Различение этих трех уровней (фактически Ф. Бродель усматривает еще несколько уровней и в каждом из этих трех) — это не искусственное рассечение живой реальности, а рассмотрение ее в разных преломлениях. Во второй части книги, где речь идет об экономике, об обществах и цивилизациях, Ф. Бродель старается ответить на вопрос, как приходящие из этой глубины волны возбуждают всю совокупность средиземноморской жизни, каким образом все эти глубинные силы преломляются в таком, например, сложном феномене, как война24
. С учетом рассмотрения реальности в трех планах война-это область поверхностной, событийной истории, но в этом событии просматриваются и все остальные реальности. Война принимает относительно стабильные формы, которые придают ей сталкивающиеся между собой общества и цивилизации, с их людьми, техникой, финансовыми средствами. И даже такой природный фактор, как времена года, находит (точнее будет сказать, находил) свое проявление в войне: воюют летом, чтобы зимой торговать.Многие темы, разработанные Ф. Броделем в «Средиземноморье», получили дальнейшее развитие в «Материальной цивилизации». Из всех наиболее важных в методологическом отношении концептуальных установок, руководствуясь которыми Ф. Бродель работал над сочинением «Материальная цивилизация, экономика и капитализм», обратим особое внимание на две: концепцию «глобальной истории» и категорию длительной временной протяженности —
Концепция «глобальной истории» получила теоретическое обоснование и конкретно-историческое насыщение в 30-е и последующие годы в трудах М. Блока, Л. Февра, Ф. Броделя и других историков школы «Анналов». Самим французским историкам эта концепция представляется примерно следующим образом. Прежде всего заметим, что ее приверженцы вовсе не требуют, чтобы было сказано «все обо всем», хотя слова «глобальная» и «тотальная» подводят как будто именно к такому толкованию. Чтобы видеть «глобально», вовсе не обязательно охватывать взором всю ойкумену. Глобальный взгляд возможен и на какой-то отдельный объект или определенную проблему с тем, однако, условием, что при этом не искажается жизнь всего общества, не нарушается единство, связность истории, а сам человек не расчленяется на homo religiosus, homo oeconomicus, homo politicus и т. д. Эпитет «тотальный» предполагает, что историческая наука охватывает все стороны жизни человека и общества, в том числе и такие, которые, казалось бы, не имеют, или почти не имеют, истории, — свадебные ритуалы, меню постоялых дворов, очертания полей, т. е. те исторические реальности, которые с трудом поддаются изменениям с течением времени и выступают в истории в роли своего рода инертного заполнителя, балласта, а зачастую даже тормоза исторического движения. Речь идет о ментальных, демографических структурах, технологических приемах.

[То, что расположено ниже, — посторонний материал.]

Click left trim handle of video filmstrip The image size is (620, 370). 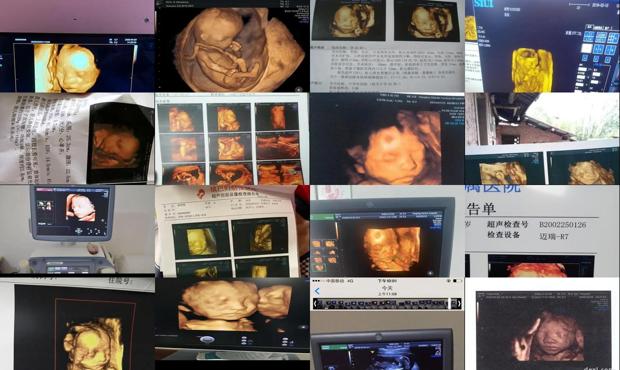click(315, 304)
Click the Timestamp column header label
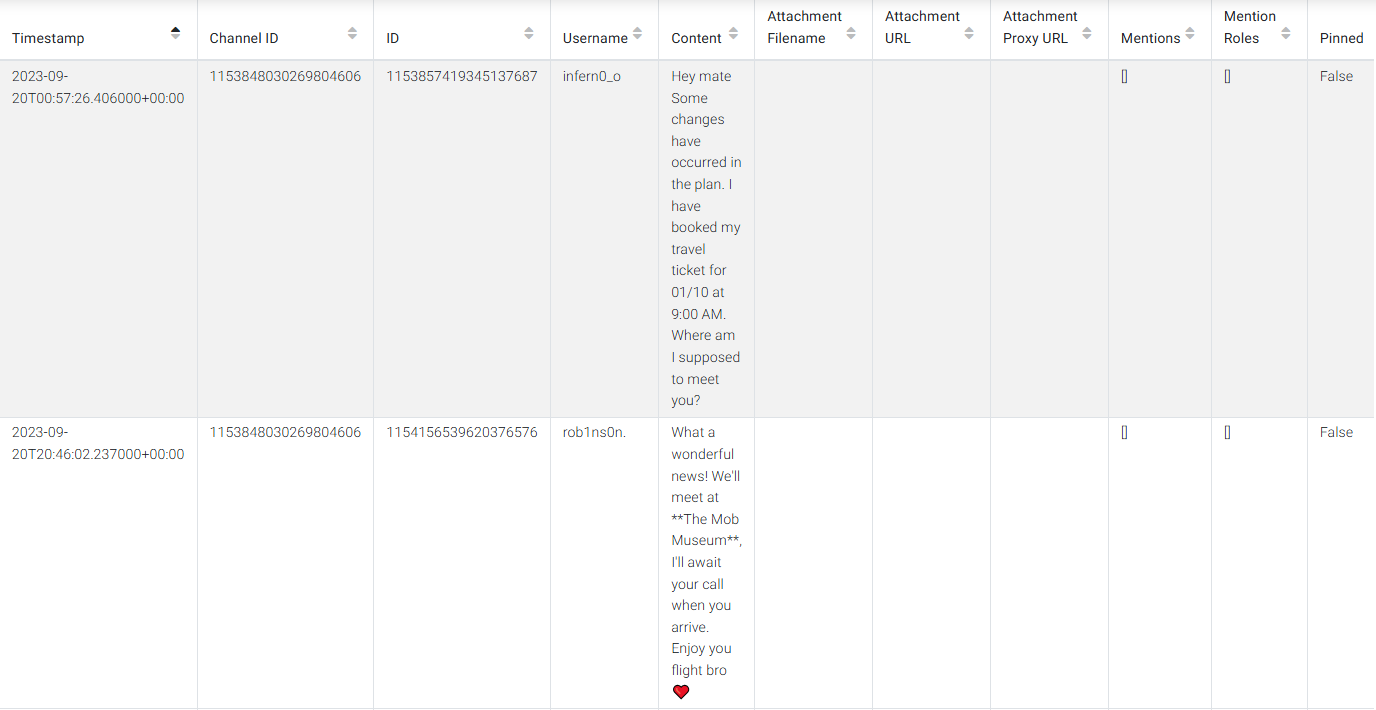The image size is (1376, 710). pyautogui.click(x=48, y=38)
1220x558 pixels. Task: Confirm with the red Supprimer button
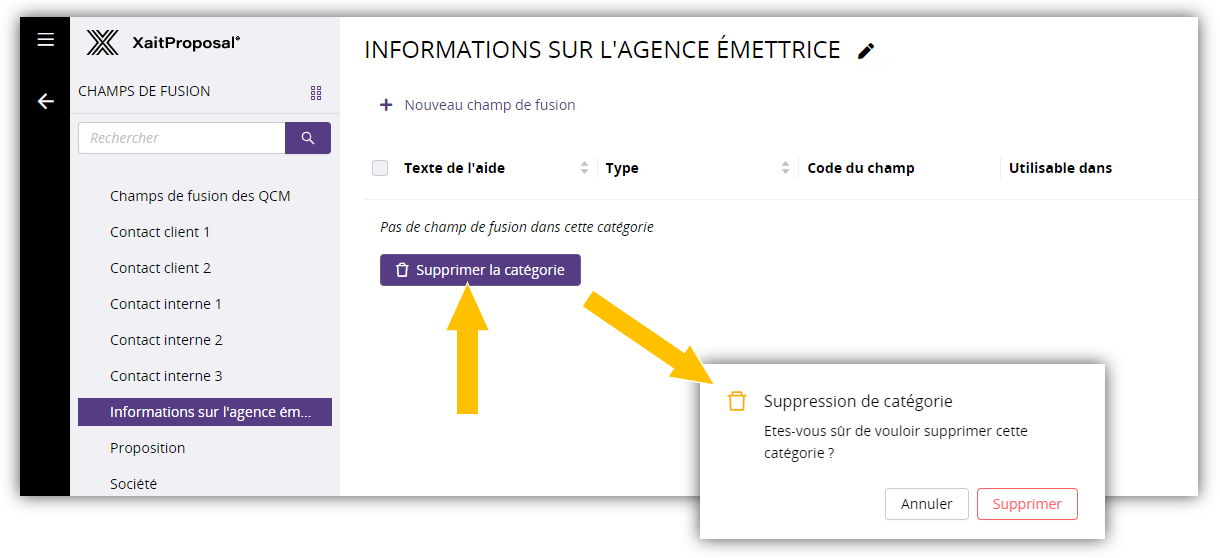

«Глобальная история» предполагает, далее, наличие в исторической действительности нескольких уровней, т. е. ее эшелонированность в глубину, слоистость, ступенчатость. Эта история означает преодоление не только фрагментарности, но и плоскостного взгляда на историю. Это не фотография, а объемное изображение. В «Материальной цивилизации» есть глава, которая называется «Общество, или Совокупность систем», где говорится, что «глобальное общество» — «большая совокупность» — делится на несколько систем, в числе которых наиболее исследованными являются четыре: экономическая, социальная, политическая, культурная. Каждая из них в свою очередь делится на подсистемы, и так до бесконечности. «Согласно этой схеме — пишет Ф. Бродель, — глобальная история (или, лучше сказать, история, имеющая тенденцию к глобальности, стремящаяся к тотальности, но никогда не могущая стать таковой) — это исследование по меньшей мере этих четырех систем самих по себе, потом в их взаимоотношениях, в их взаимозависимости, их чешуйчатости»25
. «Глобальная история» — это, наконец, еще и динамика взаимосвязанных уровней исторической действительности, которая осуществляется не в виде их единонаправленной и равноускоренной эволюции, а представляет собой неравномерные, смещенные во времени движения, поскольку каждой исторической реальности свойствен свой временной ритм.Таким образом, «глобальная история» представляла собой шаг вперед по сравнению с французской буржуазной историографией начала XX в., для которой характерны были ограничение объекта исторических исследований, как правило, политической сферой, фрагментарность, упрощенное представление о характере исторических связей, сводимых к элементарной казуальности, и др. Концепция «глобальной истории» повлияла на самый характер мышления значительной части историков, на общую направленность их научного поиска, способствовала существенному расширению объекта исторической науки.
Если рассмотреть эту концепцию в общем течении исторической и социологической мысли, то мы увидим, что многое в ней восходит к Вольтеру и Э. Дюркгейму, к Ф. Гизо и А. Токвилю, к Видалю де Лаблашу, М. Моссу и др.